Samsun’daki 9 canın ölümünün ardında yatan gerçek ise TOKİ konutlarının dere yatağına yapılmış olması. Çevre ve Şehircilik Bakanı müteahhit Bayraktar’ın “yer seçimi ve yapılaşma konusunda yanlış olduğunu zannetmiyorum” açıklaması ise ölümlerin sorumluluğunu üzerinden atmaya çalıştığının göstergesi oldu.
Fransız balkonlu Kuzey Yıldızı TOKİ konutlarının 9 kişiye mezar olmasının sorumluluğu dere yatağında yapılaşmaya izin veren ve evleri oraya kuran yetkililer, Çevre ve Şehircilik Bakanı ve Büyükşehir Belediye Başkanıdır.
TOKİ rüzgarını arkasına alıp siyasi kazanç sağlamaya çalışan AKP’nin bakanı Bayraktar, 2010 yılında Canik’teki TOKİ konutların açılışında “Dünya ile kucaklaşmaya çalışan Türkiye'de 120 belediye ile toplu konut anlaşması imzaladık.
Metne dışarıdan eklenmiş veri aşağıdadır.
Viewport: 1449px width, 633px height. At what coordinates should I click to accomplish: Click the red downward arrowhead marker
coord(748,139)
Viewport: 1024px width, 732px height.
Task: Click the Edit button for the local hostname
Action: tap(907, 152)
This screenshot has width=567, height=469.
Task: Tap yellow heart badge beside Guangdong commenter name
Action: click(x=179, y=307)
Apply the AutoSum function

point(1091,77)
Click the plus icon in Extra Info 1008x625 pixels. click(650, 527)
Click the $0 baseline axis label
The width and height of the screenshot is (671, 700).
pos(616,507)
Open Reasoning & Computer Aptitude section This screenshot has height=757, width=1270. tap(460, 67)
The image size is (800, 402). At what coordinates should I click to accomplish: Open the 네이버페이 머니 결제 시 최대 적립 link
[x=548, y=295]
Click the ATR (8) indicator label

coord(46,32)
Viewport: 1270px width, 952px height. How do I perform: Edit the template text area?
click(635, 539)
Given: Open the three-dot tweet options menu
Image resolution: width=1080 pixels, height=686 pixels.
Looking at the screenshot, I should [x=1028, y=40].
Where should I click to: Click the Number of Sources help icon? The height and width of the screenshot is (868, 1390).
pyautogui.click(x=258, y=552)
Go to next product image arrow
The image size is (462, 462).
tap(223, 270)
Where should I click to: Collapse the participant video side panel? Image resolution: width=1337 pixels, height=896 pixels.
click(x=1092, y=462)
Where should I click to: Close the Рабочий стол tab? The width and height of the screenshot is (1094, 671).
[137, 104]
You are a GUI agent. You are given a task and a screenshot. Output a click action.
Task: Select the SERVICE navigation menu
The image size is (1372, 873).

Projelerimizi büyük bir başarıyla yürütüyoruz. Türkiye'nin gerekli imar şartlarını taşımayan binalardan artık kurtulmasının zorunlu olduğunu düşünüyoruz. Canik'te halkımız için çağdaş bir yaşam alanı oluşturacağız. Bu projede sadece konutlar yaklaşık 350 milyon TL'ye mal olacak. Ticaret merkezleri, okullar, camiler, parklar, diğer tesisler ve cezaevinin yeniden inşa edilmesi de dikkate alındığında beldede yaklaşık 500 milyon TL'lik bir yatırım gerçekleşecek” demişti. Canik Belediye Başkanı Osman Genç ise “Toplu konut yatırımları ile modern yapılaşmada öncü, sosyal donatıları zengin, sağlık ve eğitim yatırımları ile zirvede olan Canik’in” toplu konutlarının Fransız balkonu ile övünmüştü.
Can pazarına dönüşen sel felaketinde, bodrum katlarında çaresizce çocukların can vermesine neden olan, bu yaldızlı lafların sahiplerinin, halkın canını hiçe sayan, teknik ve yeterli donanım sağlanmadan, yanlış yerlere yapılaşmaya izin veren, dere ıslah çalışmalarını değil, kentlerdeki rantı önemseyen, belediyeciliği yandaş sermayeye ihale kazandırma kurumu olarak çalıştıran zihniyetidir. Bugün Samsun’da, daha önce de İstanbul’da defalarca kez yaşanan sel nedeniyle ölümlerin sorumlusu kentleri, yeterli altyapıyı sağlamadan inşaat sektörünün çılgın kar hırsına açan AKP iktidarı ve yerel yönetimleridir.
Halkevleri olarak Samsun’da yitirdiğimizin 9 canın akıbetini kadere, şanssızlığa teslim etmeden sorumluların açığa çıkarılması ve yargılanmasını talep ediyoruz. AKP hızlı tren faciasına dönüşen ve sermayeye rant aktarmayı hedefleyen rantsal dönüşümüne son vermeli, halkın insanca yaşayabileceği konutları yeterli teknik inceleme yapılarak ve altyapı kuralları sağlanarak hayata geçirilmesi için gerekli adımları atmalıdır.